What you are asked to do:
Please write out, exactly, every line of the listing from its first line through the one that includes "Bewerben (636, 364)".

---- Extracted information

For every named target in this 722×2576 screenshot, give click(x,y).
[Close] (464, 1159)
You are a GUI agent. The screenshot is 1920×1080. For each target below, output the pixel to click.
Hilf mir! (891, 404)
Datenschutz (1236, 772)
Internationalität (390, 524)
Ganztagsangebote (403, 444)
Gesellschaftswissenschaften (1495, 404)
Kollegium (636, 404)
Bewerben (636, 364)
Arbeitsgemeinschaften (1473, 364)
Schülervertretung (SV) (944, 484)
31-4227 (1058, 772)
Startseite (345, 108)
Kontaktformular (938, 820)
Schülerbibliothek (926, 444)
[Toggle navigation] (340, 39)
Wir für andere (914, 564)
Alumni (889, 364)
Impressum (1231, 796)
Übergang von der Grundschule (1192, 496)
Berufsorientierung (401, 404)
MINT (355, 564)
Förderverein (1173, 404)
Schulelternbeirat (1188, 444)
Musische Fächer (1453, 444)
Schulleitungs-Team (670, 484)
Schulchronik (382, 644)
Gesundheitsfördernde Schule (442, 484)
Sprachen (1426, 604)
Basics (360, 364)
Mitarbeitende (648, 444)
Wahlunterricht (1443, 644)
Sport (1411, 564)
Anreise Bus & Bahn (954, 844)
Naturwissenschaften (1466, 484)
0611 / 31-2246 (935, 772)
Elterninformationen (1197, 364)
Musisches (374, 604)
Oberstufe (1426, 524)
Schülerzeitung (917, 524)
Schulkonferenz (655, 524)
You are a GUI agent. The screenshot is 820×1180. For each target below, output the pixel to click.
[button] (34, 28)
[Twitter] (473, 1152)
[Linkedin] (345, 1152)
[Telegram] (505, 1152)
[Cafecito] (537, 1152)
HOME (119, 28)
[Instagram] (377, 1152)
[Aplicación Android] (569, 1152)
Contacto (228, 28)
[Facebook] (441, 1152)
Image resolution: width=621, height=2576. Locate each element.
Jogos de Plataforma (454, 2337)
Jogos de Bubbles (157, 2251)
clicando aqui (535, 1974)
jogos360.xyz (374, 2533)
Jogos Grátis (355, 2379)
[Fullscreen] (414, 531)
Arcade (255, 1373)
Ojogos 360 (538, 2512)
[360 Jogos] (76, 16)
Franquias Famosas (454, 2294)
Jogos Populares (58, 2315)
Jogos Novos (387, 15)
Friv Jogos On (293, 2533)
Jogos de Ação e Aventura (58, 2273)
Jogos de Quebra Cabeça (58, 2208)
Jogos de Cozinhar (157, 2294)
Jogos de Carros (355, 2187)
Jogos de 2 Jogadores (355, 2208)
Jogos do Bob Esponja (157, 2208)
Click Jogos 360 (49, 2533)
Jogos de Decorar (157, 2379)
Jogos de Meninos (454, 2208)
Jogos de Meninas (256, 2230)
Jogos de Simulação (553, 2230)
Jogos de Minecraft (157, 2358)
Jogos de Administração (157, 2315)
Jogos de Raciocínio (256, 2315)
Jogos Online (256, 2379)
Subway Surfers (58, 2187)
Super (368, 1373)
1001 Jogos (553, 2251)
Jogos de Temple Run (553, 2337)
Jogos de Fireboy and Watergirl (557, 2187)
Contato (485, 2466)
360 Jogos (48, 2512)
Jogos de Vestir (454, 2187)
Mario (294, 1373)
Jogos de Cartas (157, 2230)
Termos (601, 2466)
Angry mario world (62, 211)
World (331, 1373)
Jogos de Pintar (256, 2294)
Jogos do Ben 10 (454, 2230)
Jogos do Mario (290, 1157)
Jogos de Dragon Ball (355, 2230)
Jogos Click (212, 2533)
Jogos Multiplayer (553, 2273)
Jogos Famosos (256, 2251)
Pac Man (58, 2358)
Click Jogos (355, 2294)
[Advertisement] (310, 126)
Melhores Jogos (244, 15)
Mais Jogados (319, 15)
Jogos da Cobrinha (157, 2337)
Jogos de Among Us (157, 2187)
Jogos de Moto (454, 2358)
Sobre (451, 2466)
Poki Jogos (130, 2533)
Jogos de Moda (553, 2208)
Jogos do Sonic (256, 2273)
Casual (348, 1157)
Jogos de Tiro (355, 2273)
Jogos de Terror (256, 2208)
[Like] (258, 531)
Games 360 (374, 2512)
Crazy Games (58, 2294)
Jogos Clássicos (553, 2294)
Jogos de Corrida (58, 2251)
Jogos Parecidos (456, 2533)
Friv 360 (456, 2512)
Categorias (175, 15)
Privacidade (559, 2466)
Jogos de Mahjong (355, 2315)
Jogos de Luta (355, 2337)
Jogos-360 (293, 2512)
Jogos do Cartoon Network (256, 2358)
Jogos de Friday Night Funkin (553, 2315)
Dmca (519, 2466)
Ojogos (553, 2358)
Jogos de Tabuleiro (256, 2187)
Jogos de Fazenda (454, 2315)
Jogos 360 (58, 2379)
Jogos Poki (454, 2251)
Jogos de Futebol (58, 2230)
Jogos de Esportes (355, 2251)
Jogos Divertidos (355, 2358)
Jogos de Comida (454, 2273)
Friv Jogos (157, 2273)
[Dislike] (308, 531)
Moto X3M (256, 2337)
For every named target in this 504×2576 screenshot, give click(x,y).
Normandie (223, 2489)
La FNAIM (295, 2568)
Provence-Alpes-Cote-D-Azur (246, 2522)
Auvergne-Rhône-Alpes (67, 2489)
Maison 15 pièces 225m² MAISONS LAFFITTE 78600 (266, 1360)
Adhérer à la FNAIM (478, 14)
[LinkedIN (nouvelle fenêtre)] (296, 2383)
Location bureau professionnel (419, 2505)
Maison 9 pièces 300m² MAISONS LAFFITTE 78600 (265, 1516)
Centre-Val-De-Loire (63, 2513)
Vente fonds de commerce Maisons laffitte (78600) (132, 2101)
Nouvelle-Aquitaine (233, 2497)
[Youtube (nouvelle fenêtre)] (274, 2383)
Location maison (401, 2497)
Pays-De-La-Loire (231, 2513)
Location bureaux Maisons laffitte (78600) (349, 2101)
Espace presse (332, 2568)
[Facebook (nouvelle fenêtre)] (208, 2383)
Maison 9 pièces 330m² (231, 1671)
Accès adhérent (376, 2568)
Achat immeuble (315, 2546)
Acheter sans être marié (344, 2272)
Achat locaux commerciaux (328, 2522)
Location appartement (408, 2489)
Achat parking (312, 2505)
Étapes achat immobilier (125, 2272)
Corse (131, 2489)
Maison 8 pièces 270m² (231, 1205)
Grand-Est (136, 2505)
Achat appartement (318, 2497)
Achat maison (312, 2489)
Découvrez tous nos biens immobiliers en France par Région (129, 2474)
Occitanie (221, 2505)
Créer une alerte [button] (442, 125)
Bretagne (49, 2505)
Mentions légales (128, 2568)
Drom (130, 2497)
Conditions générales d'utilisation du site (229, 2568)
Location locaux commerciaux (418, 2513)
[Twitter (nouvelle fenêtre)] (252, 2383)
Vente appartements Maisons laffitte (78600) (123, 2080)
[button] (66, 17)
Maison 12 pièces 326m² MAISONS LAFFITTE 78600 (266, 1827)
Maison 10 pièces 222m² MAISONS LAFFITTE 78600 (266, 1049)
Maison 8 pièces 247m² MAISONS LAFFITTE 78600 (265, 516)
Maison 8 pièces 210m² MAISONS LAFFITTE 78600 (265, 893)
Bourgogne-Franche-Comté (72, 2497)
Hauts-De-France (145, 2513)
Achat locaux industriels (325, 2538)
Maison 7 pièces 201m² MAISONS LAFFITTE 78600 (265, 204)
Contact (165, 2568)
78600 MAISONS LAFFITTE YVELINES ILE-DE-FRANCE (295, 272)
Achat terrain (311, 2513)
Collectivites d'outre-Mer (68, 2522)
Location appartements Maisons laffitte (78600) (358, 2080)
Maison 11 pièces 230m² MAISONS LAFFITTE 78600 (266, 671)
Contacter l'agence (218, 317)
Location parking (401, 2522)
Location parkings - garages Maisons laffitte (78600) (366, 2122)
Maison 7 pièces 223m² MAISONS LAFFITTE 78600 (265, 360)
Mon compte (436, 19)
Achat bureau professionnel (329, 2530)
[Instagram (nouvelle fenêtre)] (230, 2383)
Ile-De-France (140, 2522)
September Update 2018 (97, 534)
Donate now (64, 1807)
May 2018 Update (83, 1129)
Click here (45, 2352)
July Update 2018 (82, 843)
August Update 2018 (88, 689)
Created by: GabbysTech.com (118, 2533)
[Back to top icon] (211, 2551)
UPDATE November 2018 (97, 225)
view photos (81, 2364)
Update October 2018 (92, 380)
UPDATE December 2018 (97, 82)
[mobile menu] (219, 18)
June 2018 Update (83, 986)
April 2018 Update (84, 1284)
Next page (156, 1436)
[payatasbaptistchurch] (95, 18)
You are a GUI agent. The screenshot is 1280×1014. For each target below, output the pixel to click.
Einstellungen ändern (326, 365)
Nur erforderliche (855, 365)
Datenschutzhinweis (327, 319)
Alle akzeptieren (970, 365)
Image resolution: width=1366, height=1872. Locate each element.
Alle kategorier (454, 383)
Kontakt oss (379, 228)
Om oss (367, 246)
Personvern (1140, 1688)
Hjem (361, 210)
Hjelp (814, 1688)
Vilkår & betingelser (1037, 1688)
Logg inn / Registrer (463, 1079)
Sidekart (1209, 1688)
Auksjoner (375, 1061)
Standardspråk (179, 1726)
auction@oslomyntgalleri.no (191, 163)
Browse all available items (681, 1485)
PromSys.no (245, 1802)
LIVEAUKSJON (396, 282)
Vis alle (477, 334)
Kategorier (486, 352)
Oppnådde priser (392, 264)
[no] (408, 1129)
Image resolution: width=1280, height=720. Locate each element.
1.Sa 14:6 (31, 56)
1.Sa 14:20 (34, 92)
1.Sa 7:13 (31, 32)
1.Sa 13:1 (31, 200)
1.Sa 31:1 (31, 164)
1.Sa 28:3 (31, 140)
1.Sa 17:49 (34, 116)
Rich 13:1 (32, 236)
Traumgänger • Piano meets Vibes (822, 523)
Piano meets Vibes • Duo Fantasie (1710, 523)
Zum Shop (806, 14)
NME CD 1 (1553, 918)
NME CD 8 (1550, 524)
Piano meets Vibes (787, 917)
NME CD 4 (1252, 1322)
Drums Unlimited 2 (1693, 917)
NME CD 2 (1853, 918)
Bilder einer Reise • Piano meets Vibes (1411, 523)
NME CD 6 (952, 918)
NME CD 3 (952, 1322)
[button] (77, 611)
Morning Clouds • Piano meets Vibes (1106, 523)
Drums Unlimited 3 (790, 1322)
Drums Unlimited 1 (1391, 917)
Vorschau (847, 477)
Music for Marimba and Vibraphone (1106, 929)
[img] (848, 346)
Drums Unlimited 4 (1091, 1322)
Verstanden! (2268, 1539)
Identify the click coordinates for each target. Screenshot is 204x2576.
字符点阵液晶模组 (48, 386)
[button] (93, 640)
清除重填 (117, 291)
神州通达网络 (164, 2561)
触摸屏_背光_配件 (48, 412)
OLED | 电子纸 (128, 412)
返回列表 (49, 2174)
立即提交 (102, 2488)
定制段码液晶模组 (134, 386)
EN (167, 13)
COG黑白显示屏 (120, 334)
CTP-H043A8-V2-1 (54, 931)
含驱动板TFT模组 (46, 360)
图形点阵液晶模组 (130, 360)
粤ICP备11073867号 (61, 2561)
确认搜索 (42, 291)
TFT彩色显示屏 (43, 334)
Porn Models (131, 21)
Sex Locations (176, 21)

--------

Response box:
For every named target in this 722×2576 screenshot, give click(x,y).
[Close] (464, 1159)
You are a GUI agent. The screenshot is 1920×1080. For each target below, output the pixel to click.
Hilf mir! (891, 404)
Datenschutz (1236, 772)
Internationalität (390, 524)
Ganztagsangebote (403, 444)
Gesellschaftswissenschaften (1495, 404)
Kollegium (636, 404)
Bewerben (636, 364)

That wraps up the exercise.